7. The intelligent assessment method for safety early warning of power distribution equipment according to claim 6, characterized in that, The risk propagation simulation based on dynamic causal graphs includes: Initialize the dynamic cause-effect graph by taking the power distribution equipment whose status score exceeds the first threshold as the risk source node; Construct a propagation probability matrix P, and P ij =σ(W i,j ×Score i ); where P i,j W represents the propagation probability from node i to node j in the propagation probability matrix. i,j Score represents the edge weight between node i and node j. i σ represents the state score of the device at the i-th node in the dynamic causal graph, and σ represents the sigmoid function. The risk probability P of each neighboring node j is calculated using a Bayesian network model. risk,j ; Based on the propagation probability P ij and risk probability P risk,j Performing a Monte Carlo simulation yields multiple random propagation paths; Calculate the combined probability P of each random propagation path based on its occurrence frequency. path :P path =P freq ×∏P ij , where P freq P represents the frequency of occurrence of random propagation paths. freq =Number of path occurrences / Total number of simulations, ∏ (i->j)∈随机传播路径 P ij It represents the product of all propagation probabilities along a random propagation path; The combined probabilities of random propagation paths are sorted, and the top M random propagation paths are output to obtain the risk propagation paths.

8. The intelligent assessment method for safety early warning of power distribution equipment according to claim 7, characterized in that, The propagation probability P ij and risk probability P risk,j Performing a Monte Carlo simulation includes: A1. Starting from the risk source node, generate random numbers r∈[0,1]; A2. If r < P i,j The risk is then determined to have propagated from node i to node j, and the following action is taken: When P risk,j When the activation threshold is reached, node j is added to the current propagation path, and steps A1-A2 are recursively executed with node j as the new propagation starting point. A3, when P risk,j If the value is less than the activation threshold, a single simulation is completed, resulting in a single random propagation path. A4, repeat A1-A3, until the number of simulations is reached, resulting in multiple random propagation paths.

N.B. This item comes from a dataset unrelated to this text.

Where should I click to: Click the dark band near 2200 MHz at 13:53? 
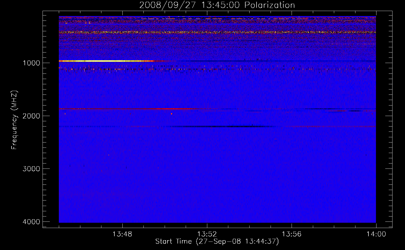tap(228, 127)
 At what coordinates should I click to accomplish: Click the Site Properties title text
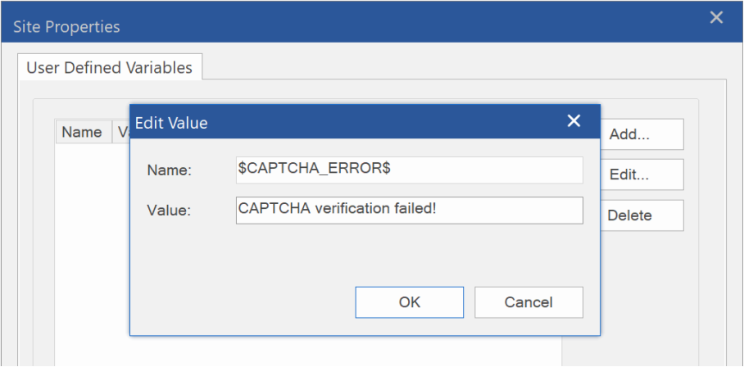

9. The intelligent assessment method for safety early warning of power distribution equipment according to claim 7, characterized in that, The triggering of tiered early warnings based on risk propagation paths includes: The risk is classified into levels based on the comprehensive probability of the risk transmission path, and the basis for the classification is as follows: Where Level represents the risk level and length represents the number of nodes in the risk propagation path; Based on the classification results, a warning signal corresponding to the level is sent.

10. A safety early warning intelligent assessment system for power distribution equipment, characterized in that, include: The module includes a data acquisition module, a risk assessment module, and a risk early warning module; among them, The data acquisition module is used to collect real-time operating status data of the power distribution equipment and transmit it to the risk assessment module; The risk assessment module is used to create a digital twin for each power distribution device and construct a dynamic cause-effect graph based on the digital twin; each digital twin performs a status assessment based on the operating status data and generates a status score; when the status score exceeds a first threshold, risk propagation deduction is performed based on the dynamic cause-effect graph and the risk propagation path is output. The risk warning module is used to trigger and issue graded warning information based on the risk propagation path.